On the heels of increased regulatory oversight of the cryptocurrency space seen in countries around the world, Russia is now looking to implement additional guidance, as well. The country may still have a love-hate relationship with digital currencies, but this isn’t preventing it from wanting to ensure the activity doesn’t meet certain standards, and banks could soon be given a new framework with which to oversee crypto transaction activity. The proposed framework, drafted by the country’s central bank, would make it easier for banks to govern the Bitcoin space and market participants.

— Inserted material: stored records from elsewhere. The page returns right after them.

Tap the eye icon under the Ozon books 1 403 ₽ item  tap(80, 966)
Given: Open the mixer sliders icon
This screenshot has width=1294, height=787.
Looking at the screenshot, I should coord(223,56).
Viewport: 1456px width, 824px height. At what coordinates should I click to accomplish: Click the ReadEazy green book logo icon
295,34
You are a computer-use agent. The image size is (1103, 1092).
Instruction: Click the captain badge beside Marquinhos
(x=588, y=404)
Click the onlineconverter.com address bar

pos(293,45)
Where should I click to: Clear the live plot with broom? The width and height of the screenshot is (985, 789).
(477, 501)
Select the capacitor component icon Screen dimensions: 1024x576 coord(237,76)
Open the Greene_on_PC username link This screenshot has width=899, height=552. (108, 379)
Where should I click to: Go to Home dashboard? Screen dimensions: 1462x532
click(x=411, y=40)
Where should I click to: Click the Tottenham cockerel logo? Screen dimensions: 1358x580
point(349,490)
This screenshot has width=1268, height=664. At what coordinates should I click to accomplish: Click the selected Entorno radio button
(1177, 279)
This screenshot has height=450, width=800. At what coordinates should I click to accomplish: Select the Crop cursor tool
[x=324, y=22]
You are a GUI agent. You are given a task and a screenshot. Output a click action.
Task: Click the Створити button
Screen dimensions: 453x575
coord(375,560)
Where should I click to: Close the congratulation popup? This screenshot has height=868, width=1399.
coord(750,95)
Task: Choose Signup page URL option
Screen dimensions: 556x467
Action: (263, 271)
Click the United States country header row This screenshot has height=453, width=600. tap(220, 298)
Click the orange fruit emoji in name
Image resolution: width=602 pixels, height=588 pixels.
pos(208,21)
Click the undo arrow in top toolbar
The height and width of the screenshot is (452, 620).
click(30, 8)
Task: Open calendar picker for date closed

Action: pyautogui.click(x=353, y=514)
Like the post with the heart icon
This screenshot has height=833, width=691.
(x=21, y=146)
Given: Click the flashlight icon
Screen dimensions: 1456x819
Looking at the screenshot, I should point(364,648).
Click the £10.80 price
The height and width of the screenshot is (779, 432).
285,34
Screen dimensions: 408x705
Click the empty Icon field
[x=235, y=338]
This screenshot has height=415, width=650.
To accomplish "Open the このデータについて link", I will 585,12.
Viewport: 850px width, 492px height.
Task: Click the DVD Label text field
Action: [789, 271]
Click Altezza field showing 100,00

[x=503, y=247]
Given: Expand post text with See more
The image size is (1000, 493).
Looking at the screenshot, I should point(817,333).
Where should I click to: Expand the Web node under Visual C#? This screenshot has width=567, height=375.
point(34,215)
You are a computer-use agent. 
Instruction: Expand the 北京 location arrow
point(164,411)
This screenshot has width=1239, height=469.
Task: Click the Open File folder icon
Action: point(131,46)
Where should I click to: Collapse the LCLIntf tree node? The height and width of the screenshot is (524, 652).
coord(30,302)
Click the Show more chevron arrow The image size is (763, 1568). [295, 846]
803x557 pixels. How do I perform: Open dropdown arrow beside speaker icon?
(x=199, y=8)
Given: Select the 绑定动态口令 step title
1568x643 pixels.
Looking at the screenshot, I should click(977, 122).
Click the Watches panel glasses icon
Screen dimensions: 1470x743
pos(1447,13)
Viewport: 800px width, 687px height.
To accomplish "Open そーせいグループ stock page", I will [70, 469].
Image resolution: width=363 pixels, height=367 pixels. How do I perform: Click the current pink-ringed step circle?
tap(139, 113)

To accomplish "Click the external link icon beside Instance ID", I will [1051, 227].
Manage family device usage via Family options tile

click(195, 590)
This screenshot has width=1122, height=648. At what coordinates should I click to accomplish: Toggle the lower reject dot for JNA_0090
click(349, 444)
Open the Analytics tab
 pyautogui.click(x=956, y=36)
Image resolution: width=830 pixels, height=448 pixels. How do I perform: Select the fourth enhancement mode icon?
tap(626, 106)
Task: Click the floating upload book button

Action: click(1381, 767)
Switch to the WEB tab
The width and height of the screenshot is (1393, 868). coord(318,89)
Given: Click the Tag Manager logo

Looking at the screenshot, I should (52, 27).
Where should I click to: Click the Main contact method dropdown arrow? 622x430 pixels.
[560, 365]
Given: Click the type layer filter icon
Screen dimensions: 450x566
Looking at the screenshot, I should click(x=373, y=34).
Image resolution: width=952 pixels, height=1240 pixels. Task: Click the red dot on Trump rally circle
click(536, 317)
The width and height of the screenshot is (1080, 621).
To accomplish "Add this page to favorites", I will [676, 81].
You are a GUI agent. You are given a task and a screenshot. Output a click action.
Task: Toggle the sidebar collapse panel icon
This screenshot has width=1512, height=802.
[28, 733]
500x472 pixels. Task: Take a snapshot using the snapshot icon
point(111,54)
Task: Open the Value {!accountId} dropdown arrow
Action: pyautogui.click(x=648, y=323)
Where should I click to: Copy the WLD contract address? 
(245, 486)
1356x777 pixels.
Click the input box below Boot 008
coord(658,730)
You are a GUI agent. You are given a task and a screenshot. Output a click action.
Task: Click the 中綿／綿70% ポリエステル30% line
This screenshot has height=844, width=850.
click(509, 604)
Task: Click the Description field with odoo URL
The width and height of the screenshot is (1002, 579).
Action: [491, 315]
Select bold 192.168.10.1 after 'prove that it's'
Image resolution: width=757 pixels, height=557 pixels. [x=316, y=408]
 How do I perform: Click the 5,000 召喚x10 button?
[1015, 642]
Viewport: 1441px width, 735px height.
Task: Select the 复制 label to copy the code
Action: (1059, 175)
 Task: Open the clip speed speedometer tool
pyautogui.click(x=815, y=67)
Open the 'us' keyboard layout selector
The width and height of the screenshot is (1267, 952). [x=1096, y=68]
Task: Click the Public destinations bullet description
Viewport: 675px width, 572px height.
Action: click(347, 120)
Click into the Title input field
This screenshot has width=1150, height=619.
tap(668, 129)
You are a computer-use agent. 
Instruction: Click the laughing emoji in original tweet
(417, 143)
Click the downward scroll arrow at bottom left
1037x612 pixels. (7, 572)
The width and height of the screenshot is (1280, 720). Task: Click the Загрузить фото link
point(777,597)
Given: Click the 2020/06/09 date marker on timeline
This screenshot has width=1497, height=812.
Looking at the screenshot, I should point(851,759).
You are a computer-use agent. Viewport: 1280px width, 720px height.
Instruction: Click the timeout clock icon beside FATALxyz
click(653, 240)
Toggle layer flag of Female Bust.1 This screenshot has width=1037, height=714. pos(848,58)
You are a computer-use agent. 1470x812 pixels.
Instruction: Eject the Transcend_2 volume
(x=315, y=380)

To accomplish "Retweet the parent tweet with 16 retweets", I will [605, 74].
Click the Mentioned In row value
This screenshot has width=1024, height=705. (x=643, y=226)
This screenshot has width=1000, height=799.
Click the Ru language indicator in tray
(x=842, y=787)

The guidelines aren’t completely new to Russia; they’re a variation of existing anti-money-laundering protocols that have been adopted to cover digital assets. According to local media outlet RBC, the updated protocols include 100 different points that banks can use to determine whether or not a crypto transaction could be considered suspicious. They also allow the financial institutions to place complete bans on asset holders and to block transactions or close accounts if they’re deemed to be operating outside the framework.
The new regulations have to be approved by legislators before being given complete approval, but they’re a step forward. According to a representative of the central bank, the 100 points do not cover all potential scenarios, and he adds, “Credit organizations have the right to supplement it with their own criteria specific to them, taking into account the scale, specificity and nature of the credit institution, the nature of transactions performed by customers and the level of legalization risk associated with them (money laundering).”
A couple of years ago, it seemed that crypto was on its way to being accepted in Russia and even the country’s president, Vladimir Putin, had ordered legislators to create the necessary framework toward their legitimization.